# Start of Exercise input
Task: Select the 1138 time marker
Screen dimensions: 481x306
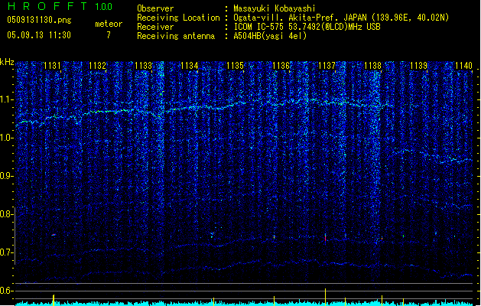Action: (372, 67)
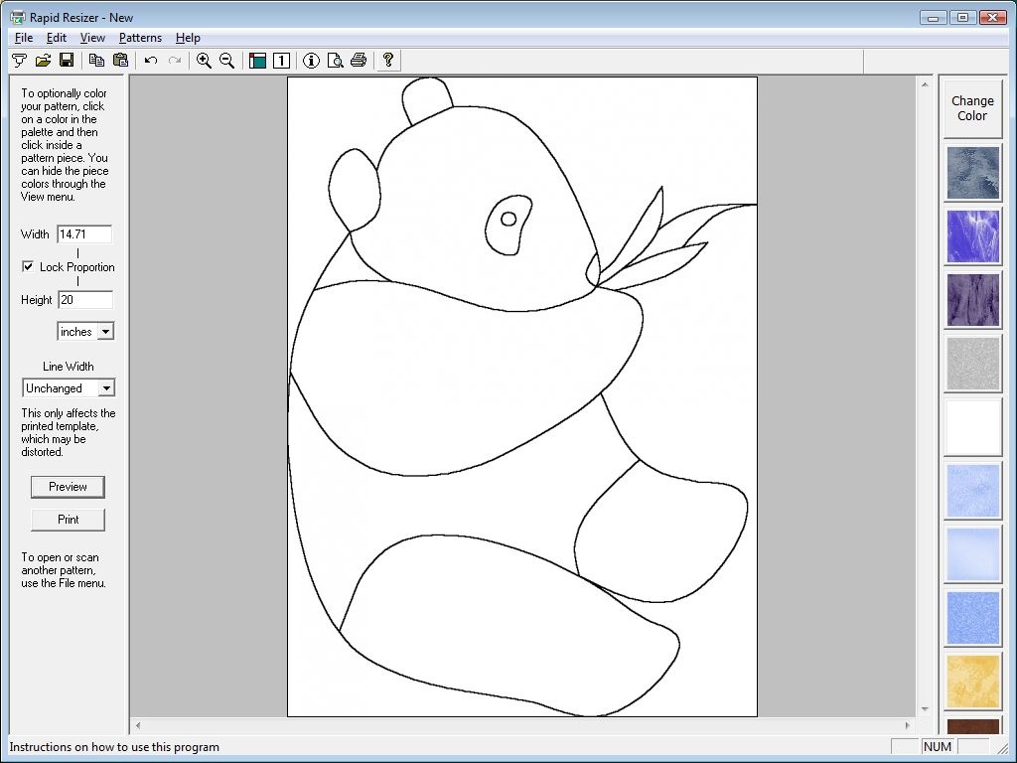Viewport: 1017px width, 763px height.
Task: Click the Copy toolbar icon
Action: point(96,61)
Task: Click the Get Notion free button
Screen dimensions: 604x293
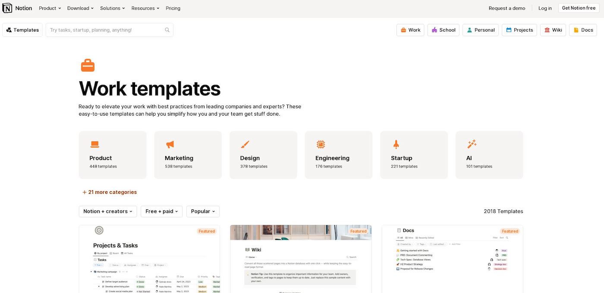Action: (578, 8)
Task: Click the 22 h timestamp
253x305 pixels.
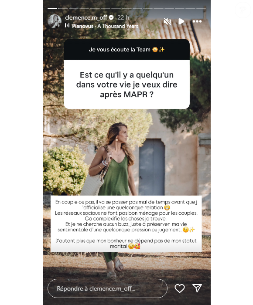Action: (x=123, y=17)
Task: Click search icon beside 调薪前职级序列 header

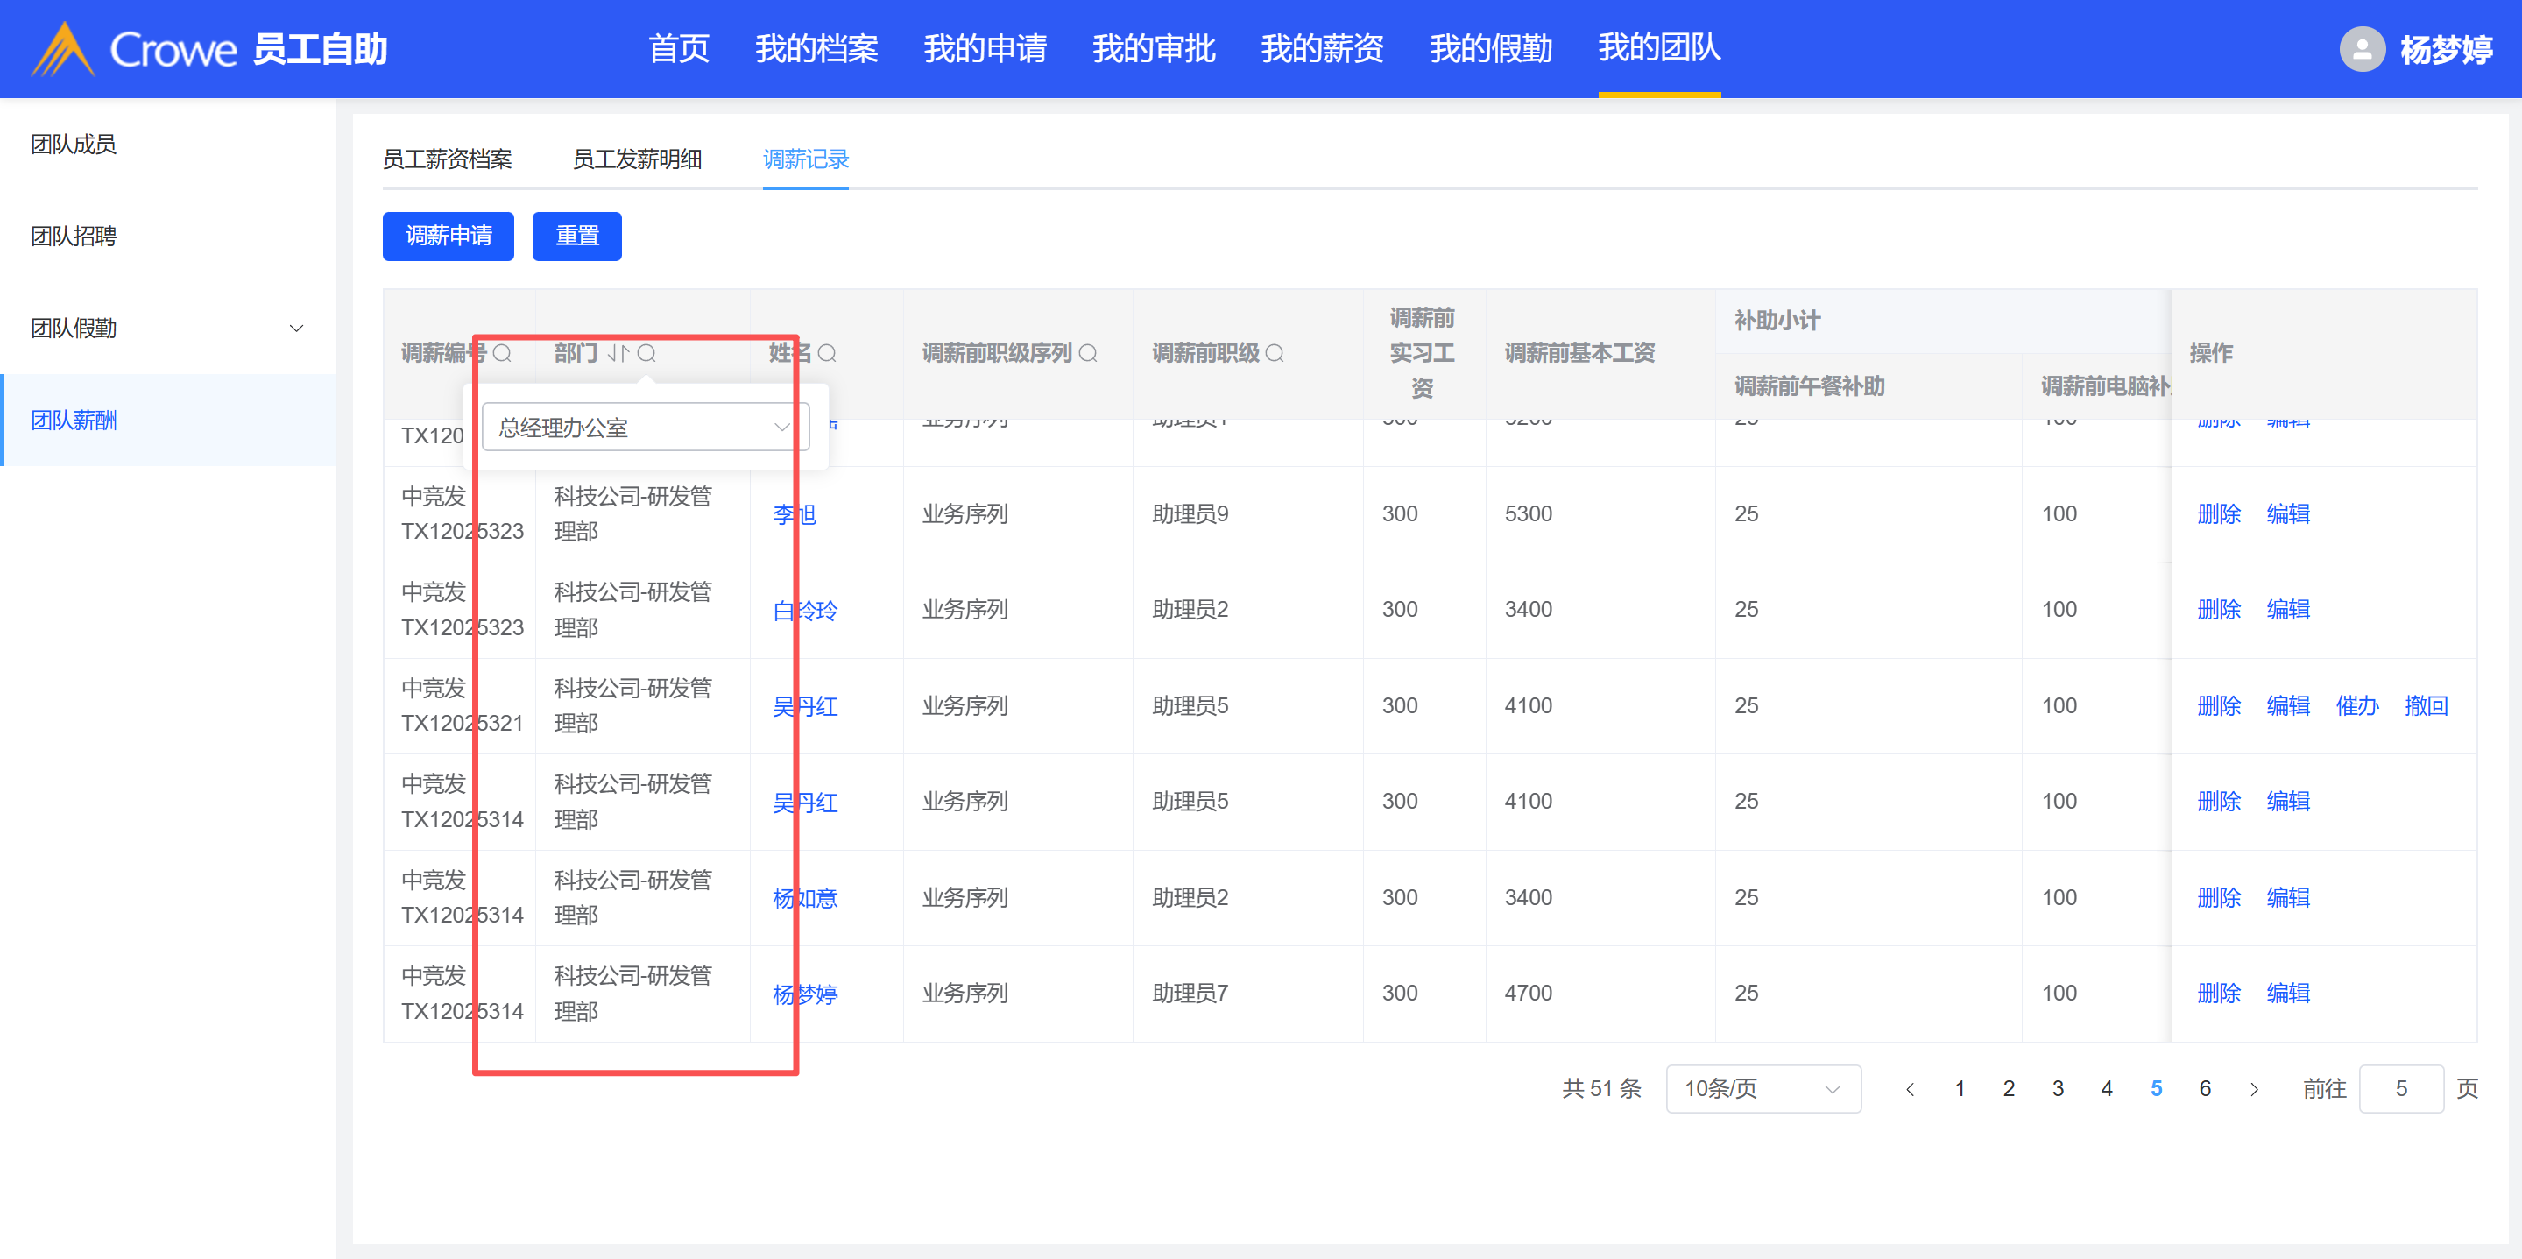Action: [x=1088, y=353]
# End of Exercise input
(Aim)
Rewrite the records above with every "Screen dimensions" changed to "Display size" and everything else left the same. Leave out the pictures.

(Written reply)
Task: Select the 1138 time marker
Display size: 481x306
Action: (372, 67)
Viewport: 1017px width, 763px height.
Task: Click the Copy toolbar icon
Action: point(96,61)
Task: Click the Get Notion free button
Display size: 604x293
Action: (578, 8)
Task: Click the 22 h timestamp
253x305 pixels.
Action: (x=123, y=17)
Task: Click search icon beside 调薪前职级序列 header

Action: [x=1088, y=353]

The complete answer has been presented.